“Wentworth” recap (2.2): Lost at Sea


Previously on Wentworth, the prisoners struggled to adjust to life under a new showrunner warden. Joan Ferguson lost no time in bringing the ladies to heel, and especially in shutting down Franky’s drug-smuggling operation. She also had some weird tension with Vera that made everybody uncomfortable. Franky, meanwhile, went all Machiavelli and strictly forbade anyone from finding her remotely cute or cuddly anymore.

This episode opens with some of Wentworth’s strongest imagery to date: blood red droplets falling from Bea into a sink. At first we can’t tell if it’s coming from her hands (is she the perpetrator?) or her head (is she the victim?) and then we finally realize that it’s red hair dye. It’s war paint, really, and it signals the beginning of her transition into a warrior.


Right on cue, Boomer enters (apparently her being in the Slot interfered with this week’s plot) and delivers all her newspaper clippings about Brayden Holt. The fact that Boomber has developed such a specific obsession that dovetails perfectly with Bea’s need for vengeance is a mite ridiculous, but whatever.

Bea barely has time to read all about the horror show that is Jacs’ family before Will interrupts her and drags her to an appointment with Harry, who you will remember as season one’s last place finisher in Competitive Male Decency. He’s here to ask Bea for a divorce, presumably so he can go on to ruin some other woman’s life. Will hands her a pen (really we are still trusting Bea with a pen? She’s not signing shit in crayon now?) but she refuses to sign the papers until Harry murders Brayden Holt. This is obviously, right from the get-go, a terrible plan. Harry was an incompetent husband and father; he didn’t even die properly when Bea tried to murder him. He whines that he probably couldn’t even find Brayden Holt, and Bea is like, “HIS FACE IS ON ALL OF THE NEWSPAPERS. THEY ARE COLLECTORS’ ITEMS. THERE IS PROBABLY A COMMEMORATIVE PLATE SOMEWHERE WITH DIRECTIONS TO HIS HOUSE.”

Back in H Block, tensions are running high (so to speak) since the supply of heroin has been cut off. Skye (the girl who was caught with the laundry cart last week) is particularly ansty and even threatens to go to another dealer to get her fix. But Liz puts the kibosh on that plan when she reveals that said other dealer (Big Tania) got beaten up by her own customers when she couldn’t deliver. Franky overhears this and starts to feel seriously uncomfortable about her future as Top Dog. Because if there’s any group that doesn’t give a fuck about supply and demand, it’s junkies.

Out in the yard (the blue filter is getting a bit out of control this year) Doreen starts work on her field of dreams, only to discover that the soil is full of rocks and shivs and Liz’s old booze bottles. So she goes to Joan with a request to convert an old guard’s shed into a greenhouse. Joan readily agrees, but of course, like everything in prison, her consent comes with a price. She asks Doreen to “keep an eye” on Bea. And I get that the show is trying to do a slow reveal with The Freak’s freakiness, but honestly I could stand for it to pick up the pace. Right now she just seems like a slightly sinister Madam Hooch.

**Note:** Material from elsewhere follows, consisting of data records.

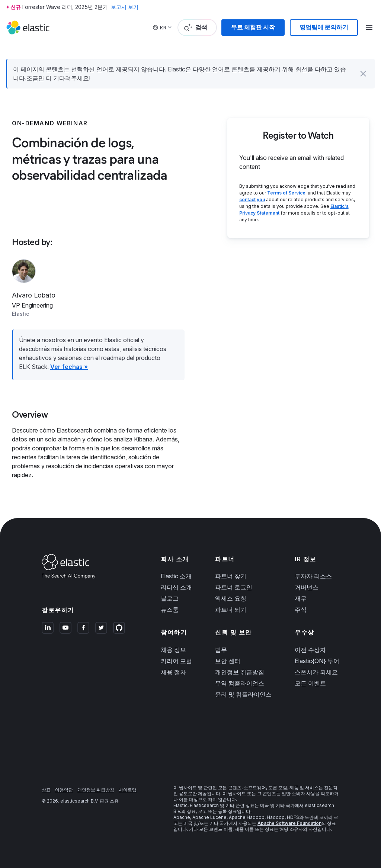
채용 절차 (173, 672)
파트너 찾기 (231, 576)
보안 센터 (228, 661)
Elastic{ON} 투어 (317, 661)
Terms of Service (286, 193)
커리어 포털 (176, 661)
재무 (301, 598)
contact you (252, 199)
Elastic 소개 (176, 576)
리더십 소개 (176, 587)
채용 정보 (173, 650)
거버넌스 (307, 587)
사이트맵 (128, 790)
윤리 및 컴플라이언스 (243, 694)
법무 (221, 650)
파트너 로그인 (234, 587)
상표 (46, 790)
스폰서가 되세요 (316, 672)
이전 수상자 (310, 650)
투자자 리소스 (313, 576)
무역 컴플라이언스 (240, 683)
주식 (301, 610)
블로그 (170, 598)
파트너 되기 (231, 610)
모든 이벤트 (310, 683)
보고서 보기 (125, 7)
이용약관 (64, 790)
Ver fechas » (69, 367)
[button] (363, 74)
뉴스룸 (170, 610)
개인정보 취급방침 (240, 672)
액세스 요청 (231, 598)
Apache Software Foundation (289, 823)
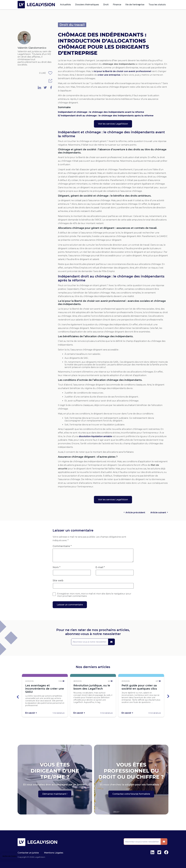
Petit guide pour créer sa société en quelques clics (139, 687)
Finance (117, 4)
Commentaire (62, 546)
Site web (58, 580)
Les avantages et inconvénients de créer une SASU (44, 689)
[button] (9, 856)
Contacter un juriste (28, 852)
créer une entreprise (109, 75)
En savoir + (31, 713)
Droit (106, 4)
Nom (56, 567)
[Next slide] (168, 696)
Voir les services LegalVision (113, 124)
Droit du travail (72, 25)
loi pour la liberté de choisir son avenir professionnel (122, 71)
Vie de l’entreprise (135, 4)
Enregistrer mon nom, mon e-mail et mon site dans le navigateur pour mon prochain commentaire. (94, 595)
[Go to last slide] (18, 696)
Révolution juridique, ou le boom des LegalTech (92, 687)
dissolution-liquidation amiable (95, 436)
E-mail (100, 567)
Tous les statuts (157, 4)
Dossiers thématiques (87, 4)
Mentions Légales (54, 852)
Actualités (65, 4)
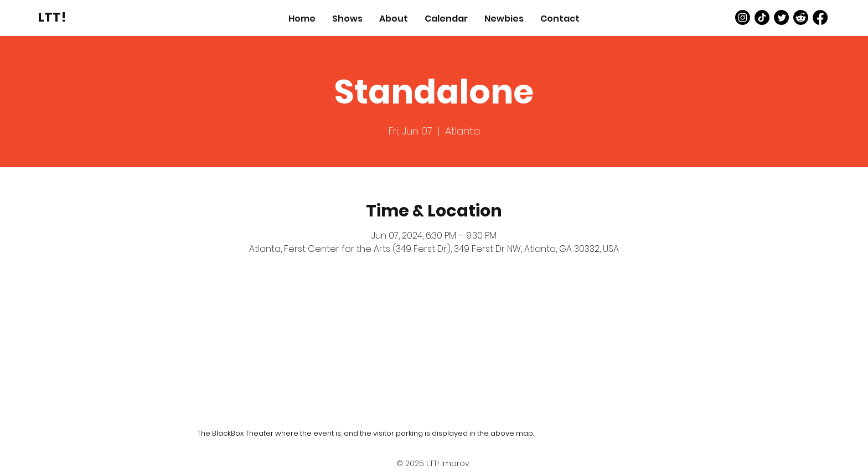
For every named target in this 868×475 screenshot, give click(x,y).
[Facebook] (820, 17)
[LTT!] (52, 17)
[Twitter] (781, 17)
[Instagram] (742, 17)
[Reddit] (800, 17)
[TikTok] (762, 17)
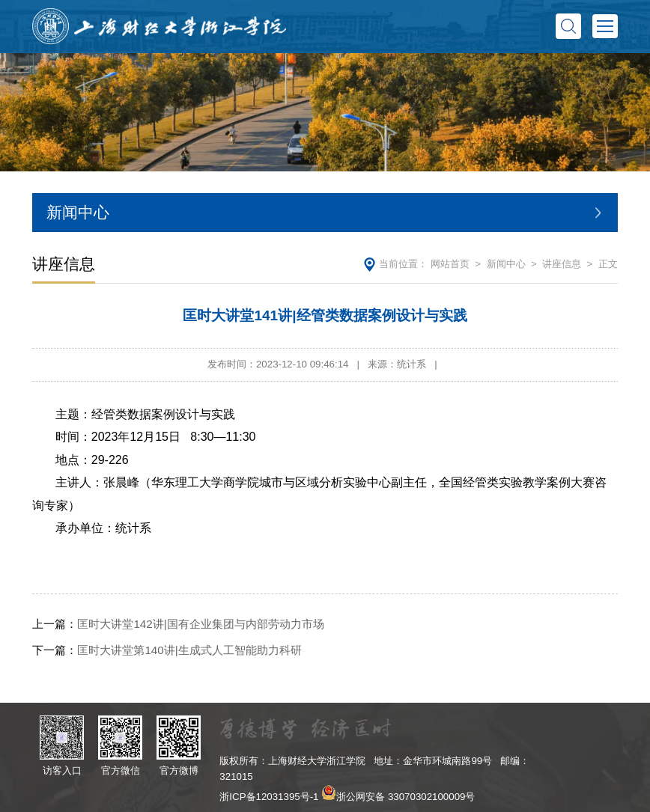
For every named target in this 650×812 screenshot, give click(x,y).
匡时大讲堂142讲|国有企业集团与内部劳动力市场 (177, 623)
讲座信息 (562, 263)
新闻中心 (506, 263)
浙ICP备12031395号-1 (269, 796)
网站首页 (450, 263)
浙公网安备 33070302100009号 (405, 796)
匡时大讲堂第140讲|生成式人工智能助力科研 (166, 650)
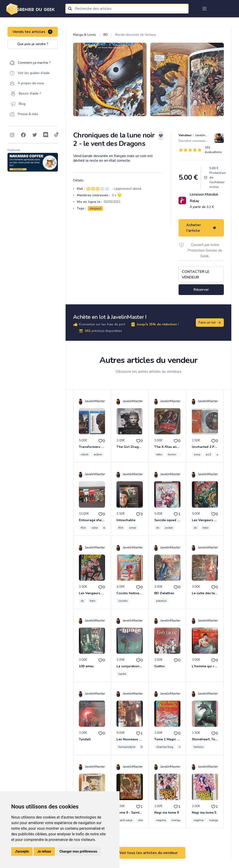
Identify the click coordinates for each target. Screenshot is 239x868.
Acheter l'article (201, 228)
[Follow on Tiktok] (56, 135)
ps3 (208, 454)
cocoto (123, 600)
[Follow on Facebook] (23, 135)
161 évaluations (213, 150)
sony (197, 454)
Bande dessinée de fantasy (136, 34)
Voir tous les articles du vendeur (148, 853)
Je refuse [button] (44, 851)
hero (205, 528)
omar (132, 528)
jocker (169, 528)
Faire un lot (210, 322)
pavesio (161, 600)
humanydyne (127, 747)
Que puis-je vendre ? (33, 44)
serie (94, 528)
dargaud (95, 208)
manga (176, 820)
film (83, 528)
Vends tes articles (33, 32)
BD (106, 34)
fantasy (199, 747)
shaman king (165, 747)
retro (159, 454)
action (98, 454)
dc (158, 528)
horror (172, 454)
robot (85, 454)
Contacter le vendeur (196, 274)
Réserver (201, 289)
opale (122, 674)
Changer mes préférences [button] (79, 851)
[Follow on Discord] (46, 135)
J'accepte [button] (22, 851)
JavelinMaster (205, 135)
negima (161, 820)
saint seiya (125, 820)
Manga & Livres (85, 34)
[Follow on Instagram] (12, 135)
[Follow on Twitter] (34, 135)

Inside, Vera asks Liz to look after a new prisoner, Su Yung (please correct me if I’ve misspelled that) a Korean girl who doesn’t speak a word of English and whose facial expression is rivaled in patheticness only by her outfit.

Desperate to score some more drugs to keep her customers happy, Frankie tries to cozy up to the sultry prison doctor. I don’t know her name or why she has only been in two scenes so far, but I know that if she was my prison doctor I would get shived every day. Also, when Frankie talks to her, we see her turn on the old Erica Davidson charm, which is such a crucial leavening to keep this dark show from being dreary.


While Franky scrambles to stay in the game, Bea transforms into a criminal mastermind. She calls Harry’s place of work pretending to be one of Brayden’s associates, and schedules a meeting between the two of them. It’s a bit convenient that Brayden owns a chop shop and Harry works selling car parts, but no more convenient than the newspaper business.